You don't need a MBA to understand that when "players" is used as a metric its essentially about engagement. Sales on the other hand is much more about revenue.

Obviously either without further context is meaningless; engagement matters most when there are ads being served, and revenue is generated primarily based on impressions, and when it comes to sales the revenue per unit is obviously the key.

So when you see articles like this, which freely conflates the two without further context, its pointedly obvious that its serving a marketing, not analytical purpose.

The bottom line is real simple: If a product isn't ad-supported or the basis of further monetization (e.g GaaS), then the only real metric of success is revenue generated by units sold. Anything else is just obfuscating bullshit used to create a certain impression. i.e. marketing.

In the context of GamePass its actually quite difficult to get any sort of real conclusive read. The number of downloads/plays shows interest, yes. BUT, that number is largely governed by the subscriber base size for the reporting window, which is an independent variable based on what that number was prior (e.g. general health of the service) and cannot easily be used to isolate benefit in terms of retention/new subs without first filtering to exclude other titles on the service concurrently that may be masking its effect. e.g. Oblivion remaster.

The only thing that can be obviously said is that if MS had high hopes for Ex 33 to give them serious uplift on GP subs/retention they wouldn't have released Oblivion at the same time - given that Bethesda's game targets a comparable demographic and their simultaneous appearance dilutes the revenue impact for both - individually as products and as together as service drivers.

In short, this is not indicative of MS' finally getting their shit together in regards of their publishing pipeline, its just more evidence of wastefulness and poor portfolio management.

That's my analysis. Enjoy.
You ought to post like that more often, very interesting, thanks!
 
'Who's playing more' just confirms what common sense tells us already: that 'players' on game pass are not (in a commercial sense) the equivalent of 'players' elsewhere who had to pay for the game to play it.

The statement in the article about Oblivion actually helping Exp33 because it made people think about RPGs that week is pretty funny. Ok bro.

Some of this definitely makes sense. Someone on a rental service is going to digest media differently to someone who has purchased an item and feels they want to get their moneys worth. Its simple psychology, almost an extension of buyers justification. Also, theres plenty more factors but all interesting if you want to analyse data.
 
Oddly enough the quotes in the OP stop two paragraphs short of your answer:

According to Ampere, and tracking players worldwide, the average playtime for Expedition 33 on Xbox was 2.2 hours, while it was 4.4 hours on PlayStation and Steam. Meanwhile for Oblivion, average play time was 3.6 hours on Steam, 3.8 hours on PlayStation and 2.2 hours again on Xbox.
I hope the developers have a contract with MS for total players and not time played then, they deserve to be paid.
 
It's normal that Xbox is the platform where most people have tried those games for a while because of the GP... but then when it comes to playing them and putting in the hours, PS5 and Steam rule.
 
#1 my ass.

Show me the sales breakdown.

I don't care how many kids there are that download every game on GP to play for 5 minutes before going back to Roblox.
 
I'm sure the devs are counting that Xbox 💰.

kes GIF

Of course they are, they get a huge amount of money to guarantee the studios success and survival wether the game bombs or lands well.

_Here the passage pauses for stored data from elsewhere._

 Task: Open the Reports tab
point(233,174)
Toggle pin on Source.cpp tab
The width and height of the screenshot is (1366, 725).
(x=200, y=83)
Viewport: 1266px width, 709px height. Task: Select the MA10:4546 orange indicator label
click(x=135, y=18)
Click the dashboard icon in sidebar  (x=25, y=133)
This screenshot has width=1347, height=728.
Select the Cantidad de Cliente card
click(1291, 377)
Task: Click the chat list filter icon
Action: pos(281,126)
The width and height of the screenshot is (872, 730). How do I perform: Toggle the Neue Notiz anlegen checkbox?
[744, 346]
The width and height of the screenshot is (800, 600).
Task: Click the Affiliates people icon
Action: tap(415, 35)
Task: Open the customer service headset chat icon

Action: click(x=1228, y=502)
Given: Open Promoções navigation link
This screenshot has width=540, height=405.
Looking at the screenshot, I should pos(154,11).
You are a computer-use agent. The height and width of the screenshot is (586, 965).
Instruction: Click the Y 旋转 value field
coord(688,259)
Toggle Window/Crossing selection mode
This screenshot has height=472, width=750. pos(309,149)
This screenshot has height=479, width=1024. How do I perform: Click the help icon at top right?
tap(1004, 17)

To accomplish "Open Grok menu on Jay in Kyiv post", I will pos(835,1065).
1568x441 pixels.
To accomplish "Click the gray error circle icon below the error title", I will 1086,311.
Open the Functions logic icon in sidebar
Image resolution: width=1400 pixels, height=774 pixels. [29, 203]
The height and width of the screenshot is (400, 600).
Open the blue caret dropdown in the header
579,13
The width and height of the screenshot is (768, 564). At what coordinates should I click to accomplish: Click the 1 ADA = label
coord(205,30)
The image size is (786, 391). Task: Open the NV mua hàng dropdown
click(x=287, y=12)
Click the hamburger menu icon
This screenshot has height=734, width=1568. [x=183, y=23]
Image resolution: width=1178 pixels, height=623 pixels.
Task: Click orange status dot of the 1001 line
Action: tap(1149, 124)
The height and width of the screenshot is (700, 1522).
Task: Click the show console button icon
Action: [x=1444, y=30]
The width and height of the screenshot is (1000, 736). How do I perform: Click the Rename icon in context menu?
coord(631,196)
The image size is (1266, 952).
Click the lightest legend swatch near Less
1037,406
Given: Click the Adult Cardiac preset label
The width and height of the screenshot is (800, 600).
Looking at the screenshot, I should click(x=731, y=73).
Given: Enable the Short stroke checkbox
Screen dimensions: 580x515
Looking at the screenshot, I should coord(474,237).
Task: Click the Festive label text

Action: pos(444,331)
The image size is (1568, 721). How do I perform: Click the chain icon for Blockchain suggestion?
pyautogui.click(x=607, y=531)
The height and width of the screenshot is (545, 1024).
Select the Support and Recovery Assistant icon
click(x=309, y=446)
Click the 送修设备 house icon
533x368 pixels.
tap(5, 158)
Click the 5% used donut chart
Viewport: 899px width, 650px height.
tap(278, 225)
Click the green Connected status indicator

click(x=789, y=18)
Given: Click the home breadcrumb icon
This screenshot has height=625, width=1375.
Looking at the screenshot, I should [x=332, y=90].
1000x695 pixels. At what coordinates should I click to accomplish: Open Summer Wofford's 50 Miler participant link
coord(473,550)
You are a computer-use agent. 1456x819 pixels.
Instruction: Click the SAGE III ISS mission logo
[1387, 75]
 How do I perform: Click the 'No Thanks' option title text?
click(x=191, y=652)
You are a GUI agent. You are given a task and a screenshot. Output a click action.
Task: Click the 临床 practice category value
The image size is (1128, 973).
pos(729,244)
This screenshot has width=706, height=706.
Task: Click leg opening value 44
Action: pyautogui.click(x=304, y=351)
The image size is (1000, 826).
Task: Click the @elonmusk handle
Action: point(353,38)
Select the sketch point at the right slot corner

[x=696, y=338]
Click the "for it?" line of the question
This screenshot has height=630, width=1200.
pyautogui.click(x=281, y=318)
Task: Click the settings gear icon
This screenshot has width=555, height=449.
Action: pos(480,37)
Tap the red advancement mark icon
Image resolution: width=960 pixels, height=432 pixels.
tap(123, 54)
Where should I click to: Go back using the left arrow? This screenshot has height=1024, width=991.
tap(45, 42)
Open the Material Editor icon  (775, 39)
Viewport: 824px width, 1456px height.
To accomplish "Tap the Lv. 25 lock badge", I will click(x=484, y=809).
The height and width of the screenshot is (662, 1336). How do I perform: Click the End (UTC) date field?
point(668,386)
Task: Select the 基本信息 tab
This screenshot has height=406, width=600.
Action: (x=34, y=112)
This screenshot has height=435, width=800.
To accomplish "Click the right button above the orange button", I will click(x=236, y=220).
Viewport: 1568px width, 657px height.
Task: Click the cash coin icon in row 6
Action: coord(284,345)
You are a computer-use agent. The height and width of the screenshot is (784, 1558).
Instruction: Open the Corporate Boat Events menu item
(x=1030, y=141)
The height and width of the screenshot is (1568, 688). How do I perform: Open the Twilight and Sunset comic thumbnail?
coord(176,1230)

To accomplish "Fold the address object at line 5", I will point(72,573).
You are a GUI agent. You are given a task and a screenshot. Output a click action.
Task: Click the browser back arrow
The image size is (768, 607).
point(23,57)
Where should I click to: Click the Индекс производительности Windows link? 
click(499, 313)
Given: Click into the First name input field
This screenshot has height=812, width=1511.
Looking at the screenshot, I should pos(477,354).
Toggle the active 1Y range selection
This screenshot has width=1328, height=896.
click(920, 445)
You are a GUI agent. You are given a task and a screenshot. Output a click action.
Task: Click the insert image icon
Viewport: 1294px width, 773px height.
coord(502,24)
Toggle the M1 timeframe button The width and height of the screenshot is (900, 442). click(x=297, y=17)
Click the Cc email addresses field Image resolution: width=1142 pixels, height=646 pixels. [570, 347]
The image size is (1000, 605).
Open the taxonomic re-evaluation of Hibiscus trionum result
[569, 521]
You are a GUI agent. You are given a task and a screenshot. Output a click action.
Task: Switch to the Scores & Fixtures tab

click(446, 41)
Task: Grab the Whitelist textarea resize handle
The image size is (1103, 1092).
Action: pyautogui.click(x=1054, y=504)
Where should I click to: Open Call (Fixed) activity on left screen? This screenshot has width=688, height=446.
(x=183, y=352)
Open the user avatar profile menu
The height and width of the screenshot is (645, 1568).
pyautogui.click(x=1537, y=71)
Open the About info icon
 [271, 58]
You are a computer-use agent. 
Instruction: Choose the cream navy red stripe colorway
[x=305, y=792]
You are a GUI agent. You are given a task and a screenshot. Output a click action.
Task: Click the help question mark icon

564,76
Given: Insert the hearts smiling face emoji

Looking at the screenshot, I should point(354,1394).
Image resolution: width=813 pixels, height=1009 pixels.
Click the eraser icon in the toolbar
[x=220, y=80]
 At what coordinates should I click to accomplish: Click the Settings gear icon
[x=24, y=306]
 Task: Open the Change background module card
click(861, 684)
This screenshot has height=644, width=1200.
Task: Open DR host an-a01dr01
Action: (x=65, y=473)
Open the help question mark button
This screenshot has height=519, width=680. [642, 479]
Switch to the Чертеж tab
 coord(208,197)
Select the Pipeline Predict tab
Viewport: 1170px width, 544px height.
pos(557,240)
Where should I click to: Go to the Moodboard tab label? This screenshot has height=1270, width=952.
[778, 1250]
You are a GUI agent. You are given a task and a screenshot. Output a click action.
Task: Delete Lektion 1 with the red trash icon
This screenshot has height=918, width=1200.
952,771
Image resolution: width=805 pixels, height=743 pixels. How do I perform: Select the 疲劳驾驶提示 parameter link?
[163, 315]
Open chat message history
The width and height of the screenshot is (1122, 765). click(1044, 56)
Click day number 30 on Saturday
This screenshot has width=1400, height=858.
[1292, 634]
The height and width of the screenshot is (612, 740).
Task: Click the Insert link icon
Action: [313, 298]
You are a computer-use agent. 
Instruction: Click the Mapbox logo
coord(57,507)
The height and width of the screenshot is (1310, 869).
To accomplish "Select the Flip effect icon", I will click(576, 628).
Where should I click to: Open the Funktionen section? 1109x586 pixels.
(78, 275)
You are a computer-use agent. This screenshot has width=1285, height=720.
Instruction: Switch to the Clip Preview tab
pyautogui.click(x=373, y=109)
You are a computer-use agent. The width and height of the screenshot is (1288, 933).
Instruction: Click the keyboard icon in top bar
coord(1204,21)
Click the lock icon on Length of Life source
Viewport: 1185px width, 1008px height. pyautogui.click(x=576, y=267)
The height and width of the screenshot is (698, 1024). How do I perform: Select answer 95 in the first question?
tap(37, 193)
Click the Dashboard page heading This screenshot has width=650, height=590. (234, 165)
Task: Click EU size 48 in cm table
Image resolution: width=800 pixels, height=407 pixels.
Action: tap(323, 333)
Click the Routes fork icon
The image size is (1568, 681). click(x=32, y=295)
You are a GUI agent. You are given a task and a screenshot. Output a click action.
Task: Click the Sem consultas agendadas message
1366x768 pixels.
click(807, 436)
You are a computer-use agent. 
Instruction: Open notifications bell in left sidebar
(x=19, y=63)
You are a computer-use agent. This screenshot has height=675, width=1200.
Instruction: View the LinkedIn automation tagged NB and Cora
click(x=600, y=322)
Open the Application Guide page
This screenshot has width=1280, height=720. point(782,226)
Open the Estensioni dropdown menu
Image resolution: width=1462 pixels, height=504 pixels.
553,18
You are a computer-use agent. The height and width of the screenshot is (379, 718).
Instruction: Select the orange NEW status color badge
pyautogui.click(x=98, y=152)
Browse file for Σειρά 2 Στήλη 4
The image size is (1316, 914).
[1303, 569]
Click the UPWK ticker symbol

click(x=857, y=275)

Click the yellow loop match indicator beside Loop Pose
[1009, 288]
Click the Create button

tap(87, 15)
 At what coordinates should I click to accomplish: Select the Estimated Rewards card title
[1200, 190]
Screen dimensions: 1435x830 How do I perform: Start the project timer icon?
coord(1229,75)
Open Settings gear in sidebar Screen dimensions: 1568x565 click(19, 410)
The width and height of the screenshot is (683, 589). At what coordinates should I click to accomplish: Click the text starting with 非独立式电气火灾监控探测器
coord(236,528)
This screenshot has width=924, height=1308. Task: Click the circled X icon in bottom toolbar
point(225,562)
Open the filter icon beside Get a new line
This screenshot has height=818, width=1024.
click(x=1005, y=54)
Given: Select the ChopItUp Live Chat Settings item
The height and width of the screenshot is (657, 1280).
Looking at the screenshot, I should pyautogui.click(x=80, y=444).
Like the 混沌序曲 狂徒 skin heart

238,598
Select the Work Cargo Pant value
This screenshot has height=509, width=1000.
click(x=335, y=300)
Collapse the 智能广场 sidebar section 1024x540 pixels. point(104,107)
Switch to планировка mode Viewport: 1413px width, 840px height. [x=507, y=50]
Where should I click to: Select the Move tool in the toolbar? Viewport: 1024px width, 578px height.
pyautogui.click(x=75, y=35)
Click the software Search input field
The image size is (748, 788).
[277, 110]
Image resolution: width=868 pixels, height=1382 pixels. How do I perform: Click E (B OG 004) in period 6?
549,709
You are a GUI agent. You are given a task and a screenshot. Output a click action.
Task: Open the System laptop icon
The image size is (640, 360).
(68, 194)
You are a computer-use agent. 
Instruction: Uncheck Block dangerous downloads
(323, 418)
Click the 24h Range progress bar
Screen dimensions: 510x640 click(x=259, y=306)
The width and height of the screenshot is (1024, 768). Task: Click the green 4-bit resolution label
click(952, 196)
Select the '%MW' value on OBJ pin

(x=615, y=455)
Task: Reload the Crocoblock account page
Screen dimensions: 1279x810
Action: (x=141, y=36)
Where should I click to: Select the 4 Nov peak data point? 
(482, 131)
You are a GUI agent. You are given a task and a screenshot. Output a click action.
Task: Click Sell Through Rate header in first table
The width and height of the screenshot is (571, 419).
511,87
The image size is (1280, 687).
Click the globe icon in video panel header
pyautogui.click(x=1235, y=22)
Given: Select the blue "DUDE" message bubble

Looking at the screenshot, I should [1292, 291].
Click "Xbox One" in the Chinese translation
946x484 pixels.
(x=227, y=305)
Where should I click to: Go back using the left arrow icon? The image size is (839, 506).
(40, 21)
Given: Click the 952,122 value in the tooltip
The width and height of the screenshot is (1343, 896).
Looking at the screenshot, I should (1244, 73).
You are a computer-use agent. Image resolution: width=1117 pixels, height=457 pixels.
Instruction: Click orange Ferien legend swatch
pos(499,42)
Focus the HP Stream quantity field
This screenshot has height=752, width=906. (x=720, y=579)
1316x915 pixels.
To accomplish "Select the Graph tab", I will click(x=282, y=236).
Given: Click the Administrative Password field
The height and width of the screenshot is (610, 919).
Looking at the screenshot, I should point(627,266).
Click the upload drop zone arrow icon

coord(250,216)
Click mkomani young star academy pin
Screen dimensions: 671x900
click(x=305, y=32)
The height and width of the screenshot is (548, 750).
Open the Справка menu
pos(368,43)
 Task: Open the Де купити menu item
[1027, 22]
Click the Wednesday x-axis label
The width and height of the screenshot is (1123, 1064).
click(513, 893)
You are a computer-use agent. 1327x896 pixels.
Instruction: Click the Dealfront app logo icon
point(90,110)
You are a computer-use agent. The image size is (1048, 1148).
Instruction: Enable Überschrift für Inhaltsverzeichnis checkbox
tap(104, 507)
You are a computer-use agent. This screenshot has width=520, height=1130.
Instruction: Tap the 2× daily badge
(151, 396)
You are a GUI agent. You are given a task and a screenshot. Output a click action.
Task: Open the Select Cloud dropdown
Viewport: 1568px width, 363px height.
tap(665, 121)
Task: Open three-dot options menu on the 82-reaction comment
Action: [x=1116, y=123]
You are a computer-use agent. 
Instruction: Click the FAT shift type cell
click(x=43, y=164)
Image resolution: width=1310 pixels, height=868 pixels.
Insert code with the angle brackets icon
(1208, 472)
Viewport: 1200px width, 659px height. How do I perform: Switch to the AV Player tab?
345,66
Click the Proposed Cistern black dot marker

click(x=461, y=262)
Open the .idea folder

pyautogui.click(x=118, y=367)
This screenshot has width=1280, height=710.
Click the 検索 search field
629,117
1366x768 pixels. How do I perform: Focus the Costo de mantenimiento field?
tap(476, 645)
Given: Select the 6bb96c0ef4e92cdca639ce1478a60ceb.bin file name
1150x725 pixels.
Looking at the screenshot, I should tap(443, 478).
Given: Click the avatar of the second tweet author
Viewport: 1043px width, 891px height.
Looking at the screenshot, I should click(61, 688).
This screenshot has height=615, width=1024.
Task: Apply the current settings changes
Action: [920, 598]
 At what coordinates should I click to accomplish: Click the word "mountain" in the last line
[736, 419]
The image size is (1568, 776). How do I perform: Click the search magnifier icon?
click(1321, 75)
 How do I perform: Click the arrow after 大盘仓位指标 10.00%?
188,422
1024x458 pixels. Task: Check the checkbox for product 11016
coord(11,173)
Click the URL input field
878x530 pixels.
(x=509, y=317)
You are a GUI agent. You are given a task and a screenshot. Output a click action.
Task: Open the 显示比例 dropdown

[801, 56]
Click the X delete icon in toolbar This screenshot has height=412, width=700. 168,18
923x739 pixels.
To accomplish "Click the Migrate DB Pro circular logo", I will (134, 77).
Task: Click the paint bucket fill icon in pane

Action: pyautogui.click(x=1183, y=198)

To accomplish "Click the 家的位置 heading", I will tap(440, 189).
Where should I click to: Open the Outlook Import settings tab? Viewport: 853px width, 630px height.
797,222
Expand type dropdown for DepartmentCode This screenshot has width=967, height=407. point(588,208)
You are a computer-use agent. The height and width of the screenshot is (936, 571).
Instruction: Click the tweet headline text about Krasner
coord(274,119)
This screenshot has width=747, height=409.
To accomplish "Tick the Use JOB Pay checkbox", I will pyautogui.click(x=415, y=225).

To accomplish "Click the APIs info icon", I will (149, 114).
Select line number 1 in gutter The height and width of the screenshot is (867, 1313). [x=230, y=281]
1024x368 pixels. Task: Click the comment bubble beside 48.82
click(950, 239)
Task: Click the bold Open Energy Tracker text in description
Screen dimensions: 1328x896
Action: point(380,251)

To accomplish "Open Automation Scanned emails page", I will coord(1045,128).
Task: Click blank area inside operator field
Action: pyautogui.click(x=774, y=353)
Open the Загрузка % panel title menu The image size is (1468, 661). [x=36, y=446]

It's weird we're now comparing hours played on Gamepass now its proving to be the number 1 place players are playing, that's the entire point of Gamepass to try new games that you never typically would and if you don't like them after a couple hours no harm done.

So yes play time will always be down on average compared to someone paying $80 for a title and now they have to get their monies worth compared to someone who pays $20 a month for gamepass and may typically never play RPGs.